What the task requires - Reproduce without change the entries between the line holding "Testimonials (363, 2205)" and the line holding "Automation in a Day (549, 2326)", inclusive.

Data provided -
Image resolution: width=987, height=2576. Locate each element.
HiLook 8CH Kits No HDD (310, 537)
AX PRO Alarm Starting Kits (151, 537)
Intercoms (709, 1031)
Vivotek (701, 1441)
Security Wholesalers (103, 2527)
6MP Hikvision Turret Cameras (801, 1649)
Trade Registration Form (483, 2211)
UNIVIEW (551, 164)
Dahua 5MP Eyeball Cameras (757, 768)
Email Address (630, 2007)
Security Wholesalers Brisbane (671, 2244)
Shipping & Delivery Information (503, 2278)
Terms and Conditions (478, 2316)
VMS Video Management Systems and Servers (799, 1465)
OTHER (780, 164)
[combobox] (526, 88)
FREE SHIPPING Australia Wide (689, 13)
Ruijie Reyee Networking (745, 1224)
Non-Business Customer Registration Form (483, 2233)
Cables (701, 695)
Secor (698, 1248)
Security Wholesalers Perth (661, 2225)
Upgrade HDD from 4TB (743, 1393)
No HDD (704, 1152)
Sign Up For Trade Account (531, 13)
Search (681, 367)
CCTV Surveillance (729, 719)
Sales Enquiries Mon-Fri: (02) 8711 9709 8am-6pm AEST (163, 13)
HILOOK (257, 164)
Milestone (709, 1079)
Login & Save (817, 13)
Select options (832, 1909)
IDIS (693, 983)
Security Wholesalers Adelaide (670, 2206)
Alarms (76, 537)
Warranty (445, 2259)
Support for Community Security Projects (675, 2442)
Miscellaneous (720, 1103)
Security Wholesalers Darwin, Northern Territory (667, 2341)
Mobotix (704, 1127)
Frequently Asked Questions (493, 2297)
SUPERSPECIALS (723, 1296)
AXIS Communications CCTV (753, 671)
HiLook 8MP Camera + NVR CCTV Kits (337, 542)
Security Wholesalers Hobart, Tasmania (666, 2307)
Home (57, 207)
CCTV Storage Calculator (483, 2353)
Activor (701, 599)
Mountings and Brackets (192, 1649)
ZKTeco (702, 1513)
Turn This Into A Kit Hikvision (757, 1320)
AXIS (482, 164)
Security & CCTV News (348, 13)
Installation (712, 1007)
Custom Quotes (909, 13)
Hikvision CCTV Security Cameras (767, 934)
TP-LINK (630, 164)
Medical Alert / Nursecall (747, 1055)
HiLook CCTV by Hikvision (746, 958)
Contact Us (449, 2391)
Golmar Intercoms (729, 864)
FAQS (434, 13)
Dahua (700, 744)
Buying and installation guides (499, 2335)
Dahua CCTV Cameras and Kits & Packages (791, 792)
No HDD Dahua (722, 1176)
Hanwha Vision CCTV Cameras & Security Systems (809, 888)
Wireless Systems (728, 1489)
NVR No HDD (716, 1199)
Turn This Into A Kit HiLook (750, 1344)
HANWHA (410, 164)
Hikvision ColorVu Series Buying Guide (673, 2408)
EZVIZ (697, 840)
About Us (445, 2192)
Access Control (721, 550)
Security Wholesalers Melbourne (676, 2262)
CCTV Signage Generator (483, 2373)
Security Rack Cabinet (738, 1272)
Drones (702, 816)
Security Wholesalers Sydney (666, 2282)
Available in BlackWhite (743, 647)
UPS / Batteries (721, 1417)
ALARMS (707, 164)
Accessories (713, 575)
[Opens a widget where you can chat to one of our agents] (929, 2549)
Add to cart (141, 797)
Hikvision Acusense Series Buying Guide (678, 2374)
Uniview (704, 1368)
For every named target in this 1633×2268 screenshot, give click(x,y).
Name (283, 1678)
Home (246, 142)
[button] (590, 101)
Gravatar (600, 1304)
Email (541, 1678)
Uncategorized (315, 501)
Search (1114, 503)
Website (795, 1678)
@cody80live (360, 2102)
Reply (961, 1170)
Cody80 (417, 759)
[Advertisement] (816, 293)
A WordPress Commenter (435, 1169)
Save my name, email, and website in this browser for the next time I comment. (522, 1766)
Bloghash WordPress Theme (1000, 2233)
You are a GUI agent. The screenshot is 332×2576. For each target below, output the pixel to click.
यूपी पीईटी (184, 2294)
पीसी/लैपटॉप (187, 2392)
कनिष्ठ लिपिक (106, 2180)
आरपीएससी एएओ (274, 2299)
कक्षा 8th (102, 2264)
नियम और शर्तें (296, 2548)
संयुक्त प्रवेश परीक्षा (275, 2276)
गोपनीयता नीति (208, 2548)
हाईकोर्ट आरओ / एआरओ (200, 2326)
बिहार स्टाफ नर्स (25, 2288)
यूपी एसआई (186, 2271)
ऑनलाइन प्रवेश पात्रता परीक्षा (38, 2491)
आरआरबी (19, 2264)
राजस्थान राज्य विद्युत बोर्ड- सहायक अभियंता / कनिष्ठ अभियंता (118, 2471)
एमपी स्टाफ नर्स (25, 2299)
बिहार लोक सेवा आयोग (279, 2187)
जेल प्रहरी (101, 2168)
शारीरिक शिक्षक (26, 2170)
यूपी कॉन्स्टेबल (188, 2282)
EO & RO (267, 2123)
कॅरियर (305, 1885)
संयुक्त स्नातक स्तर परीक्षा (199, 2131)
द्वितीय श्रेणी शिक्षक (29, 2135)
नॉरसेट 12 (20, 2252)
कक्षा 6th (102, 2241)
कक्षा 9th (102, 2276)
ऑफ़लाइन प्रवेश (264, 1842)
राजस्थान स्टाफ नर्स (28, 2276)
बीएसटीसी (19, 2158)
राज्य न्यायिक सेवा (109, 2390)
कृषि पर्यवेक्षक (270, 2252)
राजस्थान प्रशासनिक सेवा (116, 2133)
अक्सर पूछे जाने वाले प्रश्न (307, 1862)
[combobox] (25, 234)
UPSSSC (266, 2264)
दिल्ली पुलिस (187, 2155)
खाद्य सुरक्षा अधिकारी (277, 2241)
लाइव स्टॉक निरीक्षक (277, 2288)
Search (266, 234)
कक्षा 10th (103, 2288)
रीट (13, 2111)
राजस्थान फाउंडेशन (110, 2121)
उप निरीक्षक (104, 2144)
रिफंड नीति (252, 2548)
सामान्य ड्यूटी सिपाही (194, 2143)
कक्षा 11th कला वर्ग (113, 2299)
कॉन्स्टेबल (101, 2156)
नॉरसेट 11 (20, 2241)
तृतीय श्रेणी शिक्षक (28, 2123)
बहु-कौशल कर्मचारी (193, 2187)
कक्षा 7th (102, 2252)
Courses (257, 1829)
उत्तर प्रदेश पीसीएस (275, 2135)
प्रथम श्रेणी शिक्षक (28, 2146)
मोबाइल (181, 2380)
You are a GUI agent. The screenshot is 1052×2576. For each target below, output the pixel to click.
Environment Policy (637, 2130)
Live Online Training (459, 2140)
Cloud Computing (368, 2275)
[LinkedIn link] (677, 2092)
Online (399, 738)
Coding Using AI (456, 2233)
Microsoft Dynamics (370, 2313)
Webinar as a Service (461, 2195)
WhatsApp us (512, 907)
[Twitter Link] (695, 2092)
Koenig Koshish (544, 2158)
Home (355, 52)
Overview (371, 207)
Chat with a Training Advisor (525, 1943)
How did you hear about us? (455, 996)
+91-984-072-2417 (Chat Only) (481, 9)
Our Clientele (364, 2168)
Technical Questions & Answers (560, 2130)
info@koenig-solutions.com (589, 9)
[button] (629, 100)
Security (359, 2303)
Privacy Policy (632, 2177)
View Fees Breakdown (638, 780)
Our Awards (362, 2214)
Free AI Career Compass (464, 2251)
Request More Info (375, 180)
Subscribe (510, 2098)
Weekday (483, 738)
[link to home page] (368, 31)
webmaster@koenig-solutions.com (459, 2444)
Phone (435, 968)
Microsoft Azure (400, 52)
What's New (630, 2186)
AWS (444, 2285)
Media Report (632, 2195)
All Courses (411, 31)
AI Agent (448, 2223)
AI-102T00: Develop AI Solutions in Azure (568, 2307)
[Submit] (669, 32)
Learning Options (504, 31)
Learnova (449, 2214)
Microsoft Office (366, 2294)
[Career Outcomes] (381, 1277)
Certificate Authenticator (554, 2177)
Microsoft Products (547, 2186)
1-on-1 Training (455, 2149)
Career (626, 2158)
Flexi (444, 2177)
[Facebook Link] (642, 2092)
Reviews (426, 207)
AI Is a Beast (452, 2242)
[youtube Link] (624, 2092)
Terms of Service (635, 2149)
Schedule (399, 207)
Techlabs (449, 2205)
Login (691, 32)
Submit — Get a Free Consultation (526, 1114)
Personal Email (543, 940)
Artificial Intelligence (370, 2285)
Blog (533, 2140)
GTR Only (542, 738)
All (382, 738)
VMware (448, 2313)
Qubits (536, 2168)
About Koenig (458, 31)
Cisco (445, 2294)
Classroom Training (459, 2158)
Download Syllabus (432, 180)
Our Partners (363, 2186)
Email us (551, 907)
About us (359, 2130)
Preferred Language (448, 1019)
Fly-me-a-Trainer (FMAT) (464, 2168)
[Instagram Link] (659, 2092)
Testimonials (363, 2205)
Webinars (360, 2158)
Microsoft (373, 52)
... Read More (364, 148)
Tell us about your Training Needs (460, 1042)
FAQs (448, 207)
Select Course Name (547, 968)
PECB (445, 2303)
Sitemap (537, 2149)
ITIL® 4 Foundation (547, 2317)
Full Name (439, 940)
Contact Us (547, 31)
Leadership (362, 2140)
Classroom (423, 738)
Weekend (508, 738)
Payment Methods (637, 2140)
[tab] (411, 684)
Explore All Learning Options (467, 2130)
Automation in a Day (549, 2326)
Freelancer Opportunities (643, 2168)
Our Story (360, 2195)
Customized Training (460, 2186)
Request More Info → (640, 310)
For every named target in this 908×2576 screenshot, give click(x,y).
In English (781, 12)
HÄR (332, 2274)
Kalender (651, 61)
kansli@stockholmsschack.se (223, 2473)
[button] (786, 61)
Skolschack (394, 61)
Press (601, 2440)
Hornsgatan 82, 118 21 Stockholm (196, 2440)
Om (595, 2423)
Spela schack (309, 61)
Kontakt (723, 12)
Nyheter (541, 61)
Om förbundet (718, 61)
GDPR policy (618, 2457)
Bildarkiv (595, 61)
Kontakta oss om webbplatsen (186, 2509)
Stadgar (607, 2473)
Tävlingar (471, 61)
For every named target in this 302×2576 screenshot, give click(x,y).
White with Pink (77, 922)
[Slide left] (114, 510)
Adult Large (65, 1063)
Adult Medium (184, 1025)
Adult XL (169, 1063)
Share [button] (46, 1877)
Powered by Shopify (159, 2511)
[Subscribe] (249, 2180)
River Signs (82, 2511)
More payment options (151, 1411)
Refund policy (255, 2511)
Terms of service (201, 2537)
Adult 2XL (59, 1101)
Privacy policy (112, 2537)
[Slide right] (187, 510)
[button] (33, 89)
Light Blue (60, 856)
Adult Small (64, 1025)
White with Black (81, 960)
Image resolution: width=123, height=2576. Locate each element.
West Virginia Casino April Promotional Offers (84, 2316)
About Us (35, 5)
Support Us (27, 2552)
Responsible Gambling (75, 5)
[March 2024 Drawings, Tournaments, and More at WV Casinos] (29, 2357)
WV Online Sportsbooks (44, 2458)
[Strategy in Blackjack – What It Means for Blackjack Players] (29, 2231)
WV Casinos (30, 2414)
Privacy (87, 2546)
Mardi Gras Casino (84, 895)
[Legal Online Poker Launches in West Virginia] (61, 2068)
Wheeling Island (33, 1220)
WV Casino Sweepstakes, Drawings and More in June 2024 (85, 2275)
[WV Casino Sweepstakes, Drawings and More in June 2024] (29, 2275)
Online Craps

The response -
Testimonials (363, 2205)
Webinars (360, 2158)
Microsoft (373, 52)
... Read More (364, 148)
Tell us about your Training Needs (460, 1042)
FAQs (448, 207)
Select Course Name (547, 968)
PECB (445, 2303)
Sitemap (537, 2149)
ITIL® 4 Foundation (547, 2317)
Full Name (439, 940)
Contact Us (547, 31)
Leadership (362, 2140)
Classroom (423, 738)
Weekend (508, 738)
Payment Methods (637, 2140)
[tab] (411, 684)
Explore All Learning Options (467, 2130)
Automation in a Day (549, 2326)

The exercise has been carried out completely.